Mitochondrial dysfunction plays a central role in epithelial damage and persistent inflammation in ulcerative colitis (UC), but the transcriptional mechanisms that govern mitochondrial quality control in the intestinal epithelium remain poorly defined. Here, we identify Activating Transcription Factor 7 (ATF7) as a key regulator of mitophagy in colonic epithelial cells. Integrative transcriptomic and epigenomic analyses of patient-derived mucosal samples revealed marked ATF7 downregulation and widespread activation of inflammatory pathways.
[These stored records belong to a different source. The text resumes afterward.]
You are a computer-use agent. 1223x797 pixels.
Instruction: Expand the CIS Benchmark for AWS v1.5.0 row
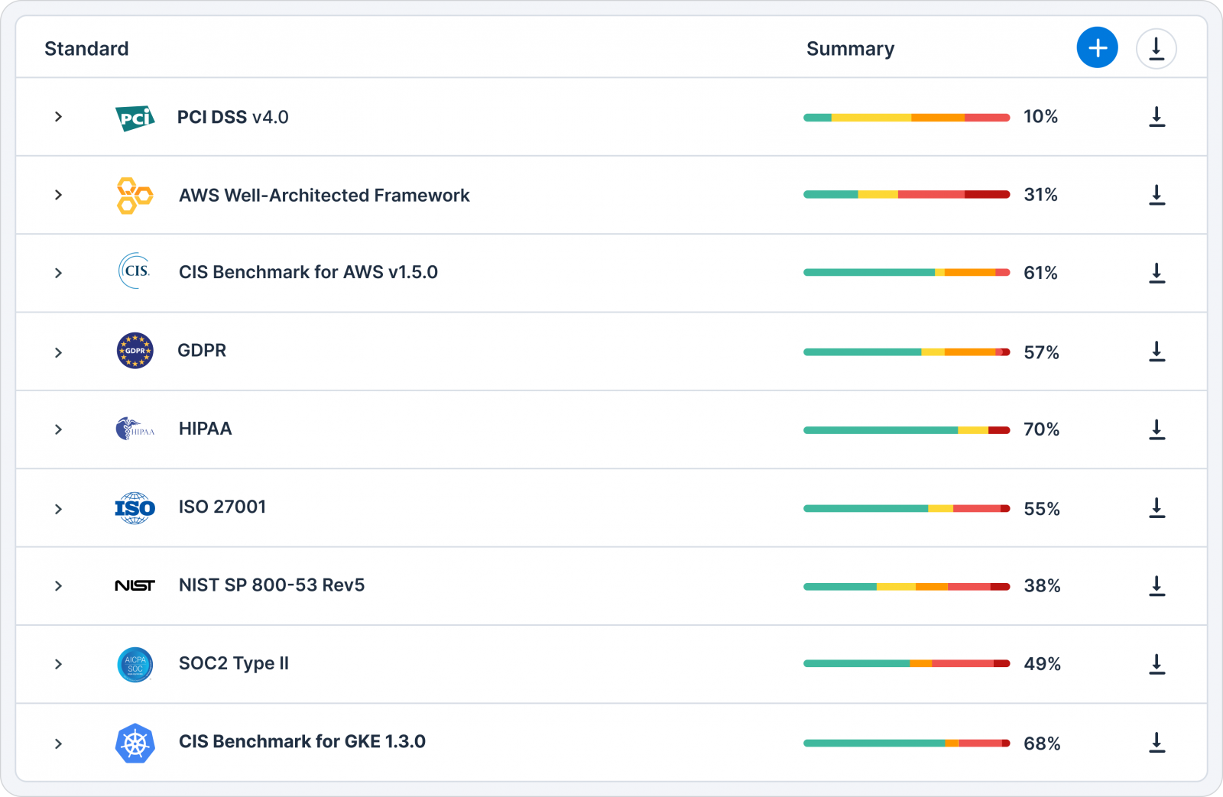[58, 273]

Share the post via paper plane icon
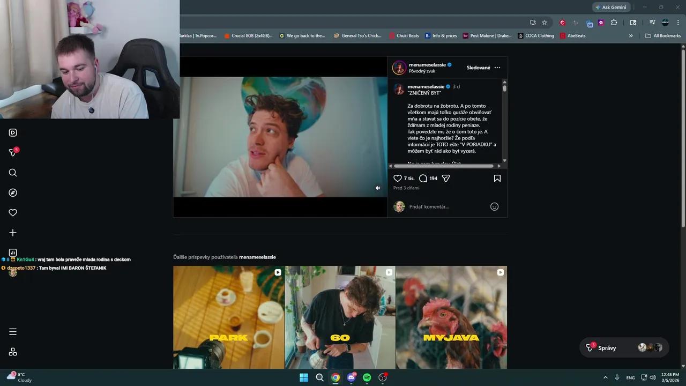[445, 179]
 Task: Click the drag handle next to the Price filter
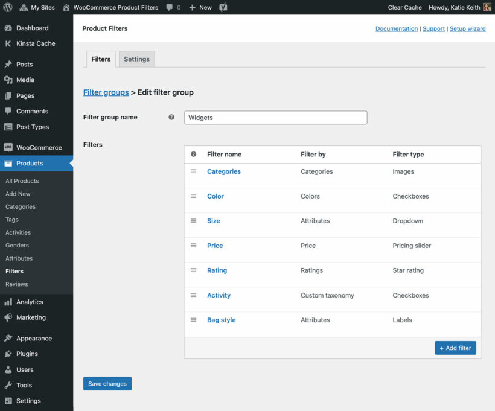click(x=193, y=246)
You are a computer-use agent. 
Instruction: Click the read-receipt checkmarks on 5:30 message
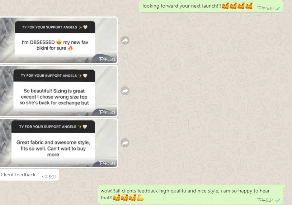pos(278,9)
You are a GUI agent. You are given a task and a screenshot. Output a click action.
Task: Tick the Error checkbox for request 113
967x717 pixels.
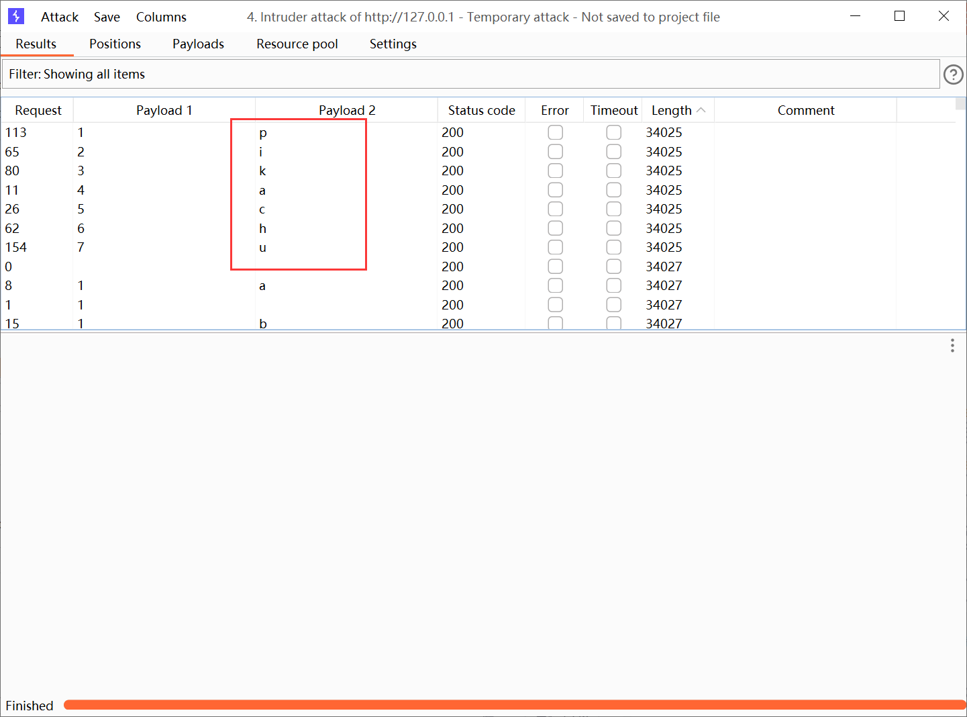[555, 133]
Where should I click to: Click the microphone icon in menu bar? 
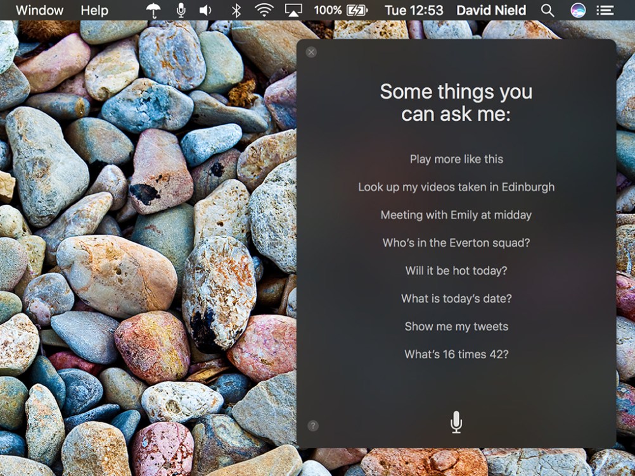[x=181, y=10]
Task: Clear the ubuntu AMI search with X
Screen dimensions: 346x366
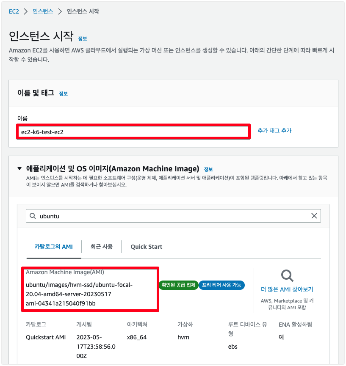Action: click(314, 216)
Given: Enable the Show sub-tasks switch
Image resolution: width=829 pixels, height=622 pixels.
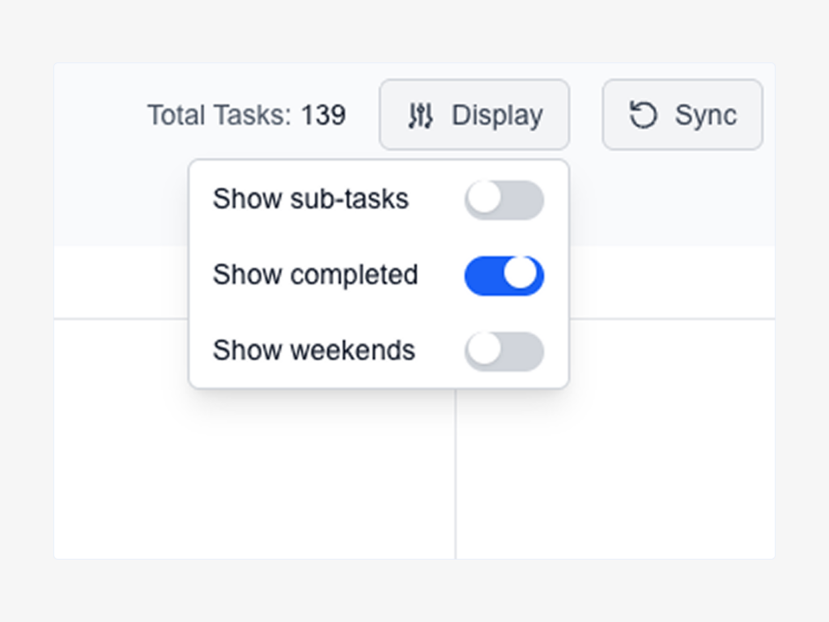Looking at the screenshot, I should click(504, 200).
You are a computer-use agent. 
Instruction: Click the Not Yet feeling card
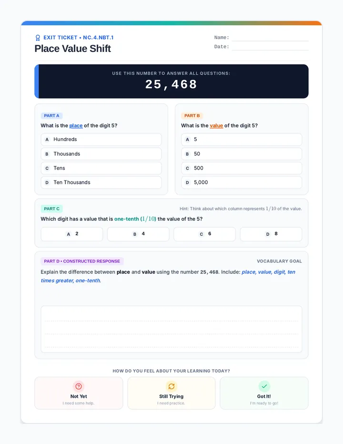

Chromatin immunoprecipitation and luciferase reporter assays demonstrated that ATF7 directly binds to and activates the promoter of PINK1, a master regulator of mitophagy. Genetic ablation of ATF7 or PINK1 in human epithelial cells impaired mitophagy, disrupted mitochondrial membrane potential, and increased reactive oxygen species. In vivo, intestinal epithelial cell-specific knockout of ATF7 or PINK1 exacerbated dextran sulfate sodium-induced colitis, with greater epithelial injury, elevated cytokine production, and transcriptional activation of TNF, NF-kappaB, and inflammatory bowel disease signalling pathways. These results establish ATF7 as a critical transcriptional regulator linking mitochondrial homeostasis to epithelial resilience in the inflamed colon.